··· Text under study

K'Lavon Chaisson (born July 25, 1999) is an American football outside linebacker for the Jacksonville Jaguars of the National Football League (NFL). He played college football at LSU and was drafted by the Jaguars in the first round of the 2020 NFL Draft.

Early life and high school
Chaisson was born and grew up in Houston, Texas and attended North Shore Senior High School. He quit playing football as a freshman in order to focus on basketball, but returned to football as a junior. He became an immediate starter at defensive end for the Mustangs, leading Texas high schoolers with 15.5 sacks along with 50 tackles, including 13 for loss, and forced three fumbles and helped lead North Shore to the Class 6A Division I state championship game and was named first-team All-State by the Associated Press. Chaisson was named the defensive MVP of the game after recording two sacks, four tackles for loss, a blocked kick and a forced fumble in the game and making a game-saving tackle at fourth and goal to preserve a 21–14 win over Todd Dodge's Westlake High School. 

As a senior, Chaisson was named the 21-6A district defensive MVP as well as included on the Scout.com All-Midlands team and was invited to the 2017 Under Armour All-America Game. In the game he recorded six tackles, five of which were for loss, and tied the game's record with three sacks. Rated a five star recruit by Scout.com and four star by 247Sports, ESPN and Rivals, Chaisson committed to play college football at LSU over offers from Florida and Texas.

College career
As a true freshman, Chaisson started the first game of the Tigers' season against BYU and recorded his first two career sacks in the next game during a 45–10 win over Chattanooga. He was named to the Southeastern Conference All-Freshman team after finishing the season with 27 tackles, two sacks and 4.5 tackles for loss in 12 games played (three starts). Named a starter at outside linebacker going into his sophomore season, Chaisson made five tackles with a sack, a tackle for loss and a quarterback hurry in the season opener against Miami before suffering a knee injury in the fourth quarter. He was diagnosed with a torn ACL the following day, ending his season and forcing him to use a medical redshirt.

······

• **Apply what you read**
- A) Can you reproduce the text of the K'Lavon Chaisson article word for word, between "K'Lavon Chaisson (born" and "2020 NFL Draft.", inclusive?
- B) In the K'Lavon Chaisson article, why did Chaisson have to use a medical redshirt?

··· Supplied records

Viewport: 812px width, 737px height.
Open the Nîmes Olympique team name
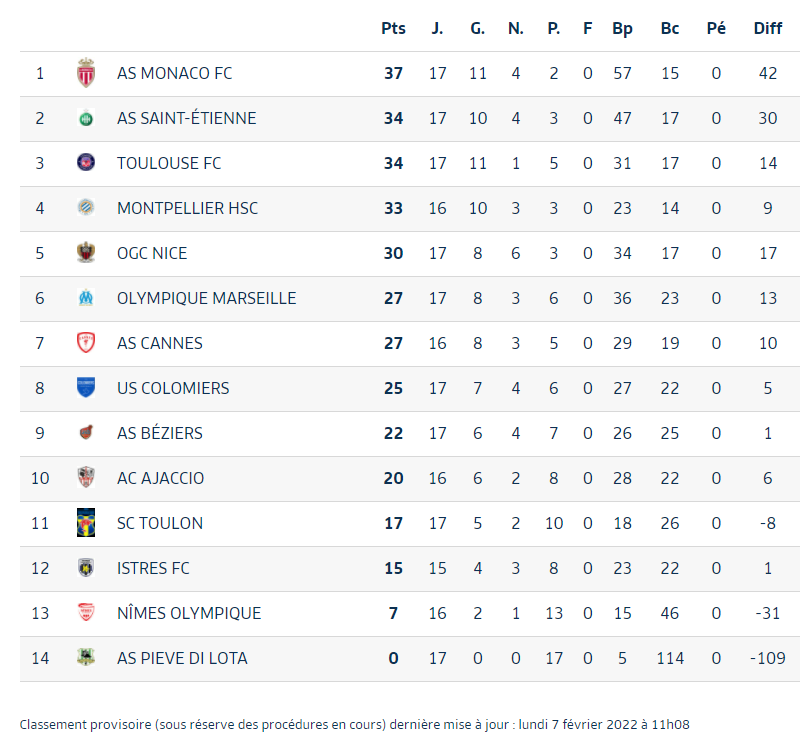click(x=189, y=613)
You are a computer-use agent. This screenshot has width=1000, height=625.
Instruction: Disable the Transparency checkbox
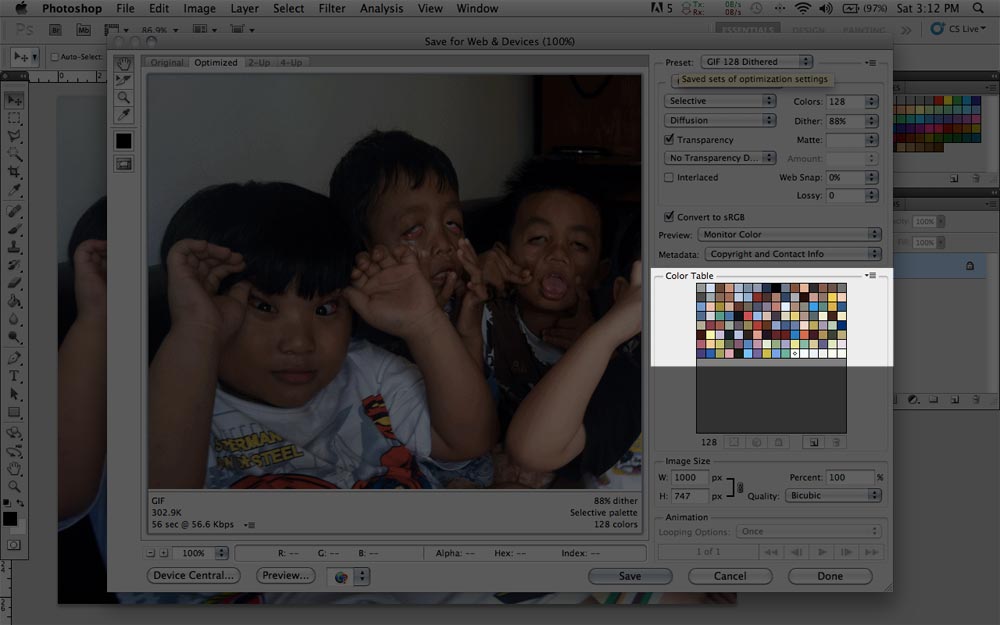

······

• **Answer section**
- A)
K'Lavon Chaisson (born July 25, 1999) is an American football outside linebacker for the Jacksonville Jaguars of the National Football League (NFL). He played college football at LSU and was drafted by the Jaguars in the first round of the 2020 NFL Draft.

- B) He hurt his knee in the fourth quarter of the season opener against Miami. The next day he was diagnosed with a torn ACL, which ended his sophomore season and forced him to use a medical redshirt.